Cycloplegic refraction remains the gold standard for assessing refractive error in children, yet its application in large-scale screening is limited. Machine learning offers a promising approach for screening and triage by leveraging non-cycloplegic data for refractive classification.

Methods

This study utilized a multicenter dataset comprising 54,374 participants aged 5–18 years from ten provincial-level administrative divisions (PLADs) across China. We developed and validated four machine learning models (LightGBM, XGBoost, Random Forest, and MLP) and a multinomial logistic regression model as a conventional baseline comparator to classify refractive status (myopia, emmetropia, hyperopia). Model generalizability was evaluated via leave-one-PLAD-out cross-validation. Feature importance, calibration, and age-stratified trend analyses were conducted to assess interpretability and developmental robustness.

Results

All models achieved excellent discrimination (macro-AUC 0.910–0.913) and maintained stable performance across PLADs (AUC 0.866–0.950). While all ensemble models achieved comparable discrimination (macro-AUC 0.910–0.913), LightGBM demonstrated slightly lower log-loss and more balanced probability calibration. Therefore, it was selected as the primary model for subsequent age-stratified analyses.

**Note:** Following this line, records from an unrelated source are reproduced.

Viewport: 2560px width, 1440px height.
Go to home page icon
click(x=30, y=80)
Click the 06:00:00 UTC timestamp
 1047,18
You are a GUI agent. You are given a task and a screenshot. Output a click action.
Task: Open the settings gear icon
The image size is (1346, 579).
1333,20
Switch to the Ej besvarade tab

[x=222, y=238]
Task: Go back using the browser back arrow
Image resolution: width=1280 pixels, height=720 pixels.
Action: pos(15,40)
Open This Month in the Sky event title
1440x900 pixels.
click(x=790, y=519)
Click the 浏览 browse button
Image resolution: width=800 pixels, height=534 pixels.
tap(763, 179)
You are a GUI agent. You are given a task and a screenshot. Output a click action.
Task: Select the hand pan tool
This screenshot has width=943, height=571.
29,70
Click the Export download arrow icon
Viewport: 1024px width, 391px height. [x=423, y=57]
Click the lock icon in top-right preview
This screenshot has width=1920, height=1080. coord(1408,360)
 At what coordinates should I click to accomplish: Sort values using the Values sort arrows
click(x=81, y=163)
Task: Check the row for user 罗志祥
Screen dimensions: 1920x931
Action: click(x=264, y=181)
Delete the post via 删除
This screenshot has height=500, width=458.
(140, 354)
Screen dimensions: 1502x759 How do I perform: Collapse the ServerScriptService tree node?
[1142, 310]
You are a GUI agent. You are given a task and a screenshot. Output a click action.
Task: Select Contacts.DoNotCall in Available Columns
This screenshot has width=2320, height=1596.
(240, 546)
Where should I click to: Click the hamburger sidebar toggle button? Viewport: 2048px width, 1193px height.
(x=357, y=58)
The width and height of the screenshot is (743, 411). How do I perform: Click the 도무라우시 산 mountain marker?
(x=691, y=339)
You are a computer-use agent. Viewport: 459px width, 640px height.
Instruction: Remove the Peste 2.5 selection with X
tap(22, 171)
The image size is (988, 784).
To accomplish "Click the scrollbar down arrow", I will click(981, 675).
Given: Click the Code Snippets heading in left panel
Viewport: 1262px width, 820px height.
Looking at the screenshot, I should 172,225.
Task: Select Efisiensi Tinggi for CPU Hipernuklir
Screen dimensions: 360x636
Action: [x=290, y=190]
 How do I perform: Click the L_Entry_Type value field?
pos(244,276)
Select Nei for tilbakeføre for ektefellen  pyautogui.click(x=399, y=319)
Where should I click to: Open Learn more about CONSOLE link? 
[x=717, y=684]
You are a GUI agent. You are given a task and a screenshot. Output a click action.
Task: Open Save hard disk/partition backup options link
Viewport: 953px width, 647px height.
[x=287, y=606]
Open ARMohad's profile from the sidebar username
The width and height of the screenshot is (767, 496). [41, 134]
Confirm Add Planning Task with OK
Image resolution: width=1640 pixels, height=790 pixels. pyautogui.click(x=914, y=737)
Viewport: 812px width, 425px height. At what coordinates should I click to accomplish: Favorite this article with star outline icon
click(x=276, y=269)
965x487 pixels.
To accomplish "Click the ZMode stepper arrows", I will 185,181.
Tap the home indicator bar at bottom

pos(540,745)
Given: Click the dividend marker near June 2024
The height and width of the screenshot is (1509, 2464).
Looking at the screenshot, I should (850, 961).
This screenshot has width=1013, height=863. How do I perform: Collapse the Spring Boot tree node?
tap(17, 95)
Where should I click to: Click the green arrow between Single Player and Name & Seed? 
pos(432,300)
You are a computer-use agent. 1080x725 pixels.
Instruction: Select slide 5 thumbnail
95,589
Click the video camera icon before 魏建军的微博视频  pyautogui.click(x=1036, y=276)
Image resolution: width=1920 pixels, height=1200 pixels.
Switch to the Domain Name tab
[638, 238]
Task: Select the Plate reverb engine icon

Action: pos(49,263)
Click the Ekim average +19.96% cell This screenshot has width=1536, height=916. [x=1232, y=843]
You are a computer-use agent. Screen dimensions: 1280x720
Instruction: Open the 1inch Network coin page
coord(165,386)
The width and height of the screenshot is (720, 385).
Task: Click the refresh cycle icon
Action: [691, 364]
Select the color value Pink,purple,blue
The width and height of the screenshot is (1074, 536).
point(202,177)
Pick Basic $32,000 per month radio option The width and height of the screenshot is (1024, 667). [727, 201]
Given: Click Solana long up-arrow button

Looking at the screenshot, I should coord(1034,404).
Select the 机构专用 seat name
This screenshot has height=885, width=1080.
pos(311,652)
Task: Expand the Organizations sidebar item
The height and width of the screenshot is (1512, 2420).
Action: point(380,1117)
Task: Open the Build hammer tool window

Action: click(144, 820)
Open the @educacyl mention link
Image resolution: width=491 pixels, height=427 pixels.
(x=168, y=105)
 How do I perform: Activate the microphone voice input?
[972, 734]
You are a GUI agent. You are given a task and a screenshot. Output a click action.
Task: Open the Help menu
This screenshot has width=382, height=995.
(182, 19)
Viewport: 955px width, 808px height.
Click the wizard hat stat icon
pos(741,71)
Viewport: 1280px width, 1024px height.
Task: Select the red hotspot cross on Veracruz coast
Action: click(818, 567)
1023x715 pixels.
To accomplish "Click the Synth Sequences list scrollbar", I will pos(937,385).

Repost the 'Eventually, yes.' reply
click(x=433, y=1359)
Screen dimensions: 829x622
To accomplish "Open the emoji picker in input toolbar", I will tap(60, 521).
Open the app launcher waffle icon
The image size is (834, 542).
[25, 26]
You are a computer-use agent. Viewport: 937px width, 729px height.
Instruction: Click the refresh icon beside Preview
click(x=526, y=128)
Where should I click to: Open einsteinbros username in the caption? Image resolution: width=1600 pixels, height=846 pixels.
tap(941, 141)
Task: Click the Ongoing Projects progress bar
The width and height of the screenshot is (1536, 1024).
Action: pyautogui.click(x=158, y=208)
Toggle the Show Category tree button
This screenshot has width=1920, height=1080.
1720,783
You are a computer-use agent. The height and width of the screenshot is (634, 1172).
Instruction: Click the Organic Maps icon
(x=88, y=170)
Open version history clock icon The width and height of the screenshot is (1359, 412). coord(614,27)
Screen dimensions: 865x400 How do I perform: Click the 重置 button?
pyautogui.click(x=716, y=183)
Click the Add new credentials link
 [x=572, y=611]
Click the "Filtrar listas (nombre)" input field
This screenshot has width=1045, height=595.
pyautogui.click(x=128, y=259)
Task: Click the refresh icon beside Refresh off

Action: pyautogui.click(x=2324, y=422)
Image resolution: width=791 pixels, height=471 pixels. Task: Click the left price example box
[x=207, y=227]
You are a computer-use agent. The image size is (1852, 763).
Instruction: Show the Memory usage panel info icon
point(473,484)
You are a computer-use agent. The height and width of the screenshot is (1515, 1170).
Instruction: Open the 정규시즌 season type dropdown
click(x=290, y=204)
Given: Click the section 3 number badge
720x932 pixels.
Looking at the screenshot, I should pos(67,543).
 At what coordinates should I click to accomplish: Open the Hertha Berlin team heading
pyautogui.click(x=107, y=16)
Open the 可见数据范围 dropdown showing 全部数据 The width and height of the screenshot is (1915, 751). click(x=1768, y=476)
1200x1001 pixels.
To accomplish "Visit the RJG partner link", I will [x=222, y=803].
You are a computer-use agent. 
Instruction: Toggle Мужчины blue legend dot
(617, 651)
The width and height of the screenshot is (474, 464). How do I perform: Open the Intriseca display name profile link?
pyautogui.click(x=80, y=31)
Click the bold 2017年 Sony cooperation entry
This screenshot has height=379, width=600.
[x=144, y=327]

Key predictive features included non-cycloplegic SE, AL/CR ratio, UCVA, and axial length. Age-stratified evaluation revealed systematic performance improvement from childhood to adolescence, with accuracy increasing from 0.80 (5–8 years) to 0.89 (16–18 years) and AUC peaking at 0.93 (12–15 years). Linear trend analysis confirmed significant age-related enhancement independent of provincial effects.

Conclusions

LightGBM-based classification of cycloplegic refractive status from non-cycloplegic optical and biometric data provides a robust, generalizable, and clinically interpretable approach for pediatric vision screening. The model is best positioned as a screening and triage support tool, enabling risk stratification and prioritization for confirmatory cycloplegic refraction rather than replacing it, particularly in large-scale or resource-limited settings.